=== Section Start ===

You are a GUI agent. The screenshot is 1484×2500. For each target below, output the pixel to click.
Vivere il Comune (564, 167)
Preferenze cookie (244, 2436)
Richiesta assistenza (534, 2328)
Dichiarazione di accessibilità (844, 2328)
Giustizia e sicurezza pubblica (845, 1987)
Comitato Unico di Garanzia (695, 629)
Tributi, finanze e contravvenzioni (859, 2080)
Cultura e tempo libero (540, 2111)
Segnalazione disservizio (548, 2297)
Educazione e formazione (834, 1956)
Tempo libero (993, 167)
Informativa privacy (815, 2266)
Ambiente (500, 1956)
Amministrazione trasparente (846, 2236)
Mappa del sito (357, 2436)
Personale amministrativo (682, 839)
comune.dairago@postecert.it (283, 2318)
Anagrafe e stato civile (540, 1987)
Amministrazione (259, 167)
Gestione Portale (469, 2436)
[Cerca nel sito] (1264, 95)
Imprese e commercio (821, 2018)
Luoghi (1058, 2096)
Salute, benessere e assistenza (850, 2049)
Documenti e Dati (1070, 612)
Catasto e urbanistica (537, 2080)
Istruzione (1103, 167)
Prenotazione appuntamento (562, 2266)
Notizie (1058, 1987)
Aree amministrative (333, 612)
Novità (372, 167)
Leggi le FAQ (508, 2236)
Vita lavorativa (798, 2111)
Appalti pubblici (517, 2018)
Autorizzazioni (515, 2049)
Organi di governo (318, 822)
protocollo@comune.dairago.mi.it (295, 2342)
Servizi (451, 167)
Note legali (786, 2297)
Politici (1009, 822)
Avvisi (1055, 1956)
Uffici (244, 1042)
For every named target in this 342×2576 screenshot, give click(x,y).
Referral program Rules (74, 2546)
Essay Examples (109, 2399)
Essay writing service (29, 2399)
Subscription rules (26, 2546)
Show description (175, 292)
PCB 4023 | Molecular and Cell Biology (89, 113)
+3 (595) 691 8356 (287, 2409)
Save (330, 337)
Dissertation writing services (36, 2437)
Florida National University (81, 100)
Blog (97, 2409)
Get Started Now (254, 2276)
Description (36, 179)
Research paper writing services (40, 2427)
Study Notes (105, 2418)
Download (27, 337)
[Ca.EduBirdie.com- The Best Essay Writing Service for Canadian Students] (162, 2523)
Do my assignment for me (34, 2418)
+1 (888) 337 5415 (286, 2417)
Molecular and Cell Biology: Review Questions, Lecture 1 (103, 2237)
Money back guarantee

=== Section End ===

◆ **Exercise**
Produce verbatim the lines starting at the one with "Show description (175, 292)" and ending at the last line of the material, both ends included. Add no other line.

◆ **Expected answer**
Show description (175, 292)
PCB 4023 | Molecular and Cell Biology (89, 113)
+3 (595) 691 8356 (287, 2409)
Save (330, 337)
Dissertation writing services (36, 2437)
Florida National University (81, 100)
Blog (97, 2409)
Get Started Now (254, 2276)
Description (36, 179)
Research paper writing services (40, 2427)
Study Notes (105, 2418)
Download (27, 337)
[Ca.EduBirdie.com- The Best Essay Writing Service for Canadian Students] (162, 2523)
Do my assignment for me (34, 2418)
+1 (888) 337 5415 (286, 2417)
Molecular and Cell Biology: Review Questions, Lecture 1 (103, 2237)
Money back guarantee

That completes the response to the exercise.